# Texto de leitura
As críticas no sentido de que "análises subjetivas representam insegurança para o sistema" partem de quem se posiciona sempre desconfiando da boa-fé e do bom senso da autoridade policial ou judicial. Se soubessem o quanto incomodam os presos indevidamente mantidos nas delegacias, por certo compreenderiam que, se a autoridade policial deixou de arbitrar fiança, mantendo preso o conduzido em flagrante, é porque se trata de um caso seriíssimo e excepcional, pois não quer a autoridade policial que sequer mais um preso ingresse na cadeia, de tão lotada que ela se encontra. Ademais, eventuais abusos seriam (e o são) severamente punidos – a autoridade coatora está identificada e é um agente público, o que se teme?

Ao legislador, e aos defensores de um sistema absolutamente positivo e sem permissões do "bom senso" (o qual, já se disse, há muito esquecido pelo legislador) falta a experiência dos balcões de delegacia e dos fóruns, para que pudessem constatar que uma certa margem de discricionariedade deve ser reservada a tais autoridades, porque não lidam com questões matemáticas,mas sim com pessoas, pessoas que passam pelos seus piores momentos.

Mas, retornando à análise da lei, conclui-se que as hipóteses proibitivas do art. 324, a nosso ver, fogem às atribuições dos delegados de polícia e demandam análise da autoridade judicial. Assim, salvo as hipóteses proibitivas do artigo 323, não poderá a autoridade policial deixar de arbitrar fiança, sob pena de infringir dispositivo constitucional (art. 5º, inciso LXVI), e, ainda, incorrer em crime de Abuso de Autoridade (art. 4º, alínea e, da Lei 4.898/65).

Ressalte-se que, nas raríssimas hipóteses em que a autoridade policial deixar de arbitrar fiança, quando podia fazê-lo (crimes com pena máxima inferior a quatro anos), tal recusa poderá ser reformada pela autoridade judicial, consoante disposto no art. 335 do CPP. Ocorrendo uma hipótese proibitiva à concessão de fiança pela autoridade policial, tal proibição poderá ser revista pela autoridade judicial, conforme disposto no art. 335, que dispõe que "recusando ou retardando a autoridade policial a concessão de fiança, o preso, ou alguém por ele, poderá prestá-la, mediante simples petição, perante o juiz competente, que decidirá em 48 horas".

# Dados fornecidos

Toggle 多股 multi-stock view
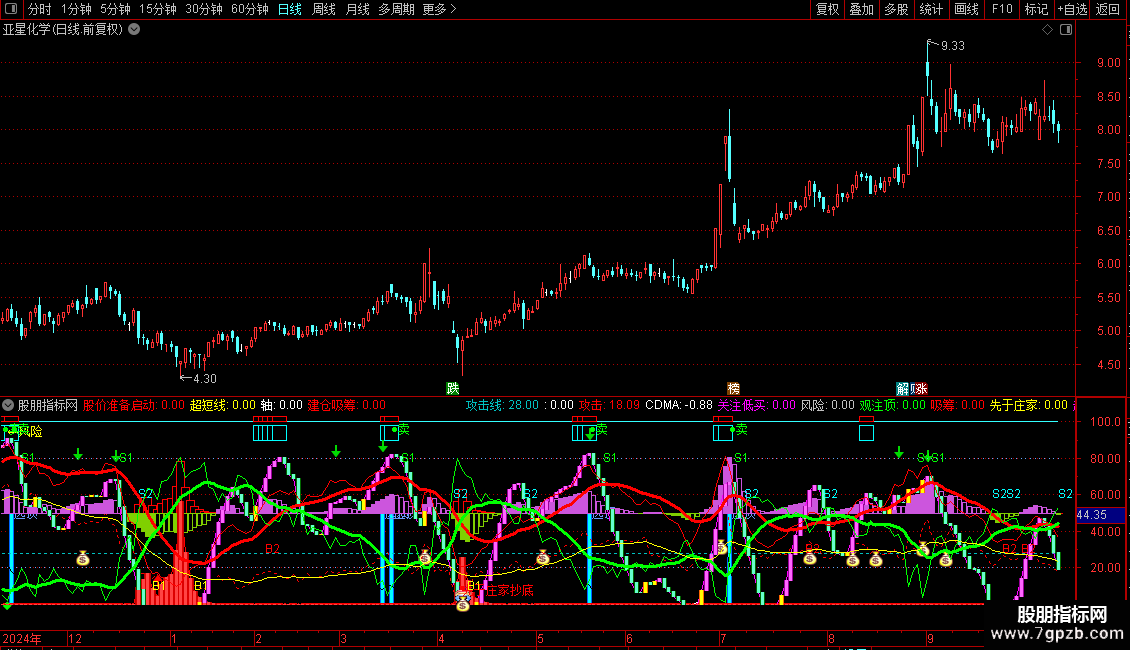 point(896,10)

==

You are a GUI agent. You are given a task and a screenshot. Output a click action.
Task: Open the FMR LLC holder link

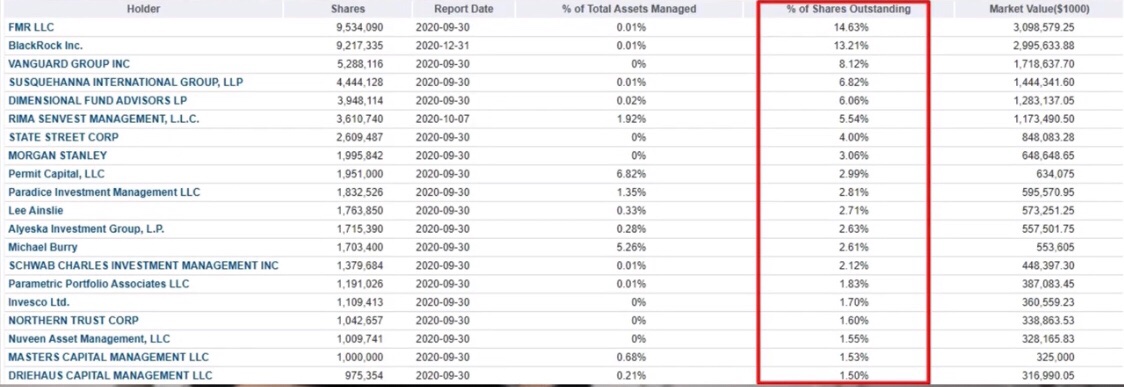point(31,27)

...

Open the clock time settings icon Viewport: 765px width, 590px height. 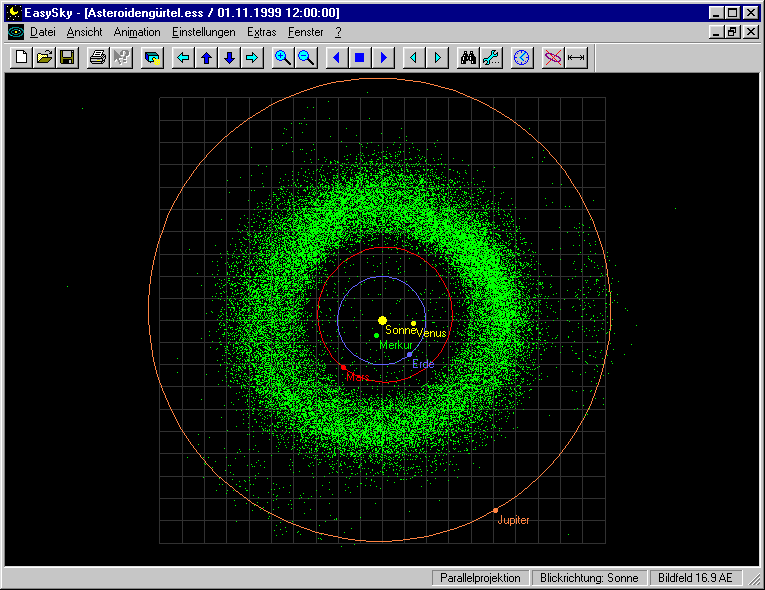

# Exercício curto
Responda com base no texto sobre a fiança:
1. Em quantas horas o juiz competente decide sobre a fiança prestada mediante simples petição?
2. Em que crime incorre a autoridade policial que deixa de arbitrar fiança fora das hipóteses proibitivas do artigo 323?
3. Segundo o texto, com quem as autoridades lidam, em vez de questões matemáticas?

# Resolução
1. Em 48 horas.
2. No crime de Abuso de Autoridade (art. 4º, alínea e, da Lei 4.898/65).
3. Com pessoas que passam pelos seus piores momentos.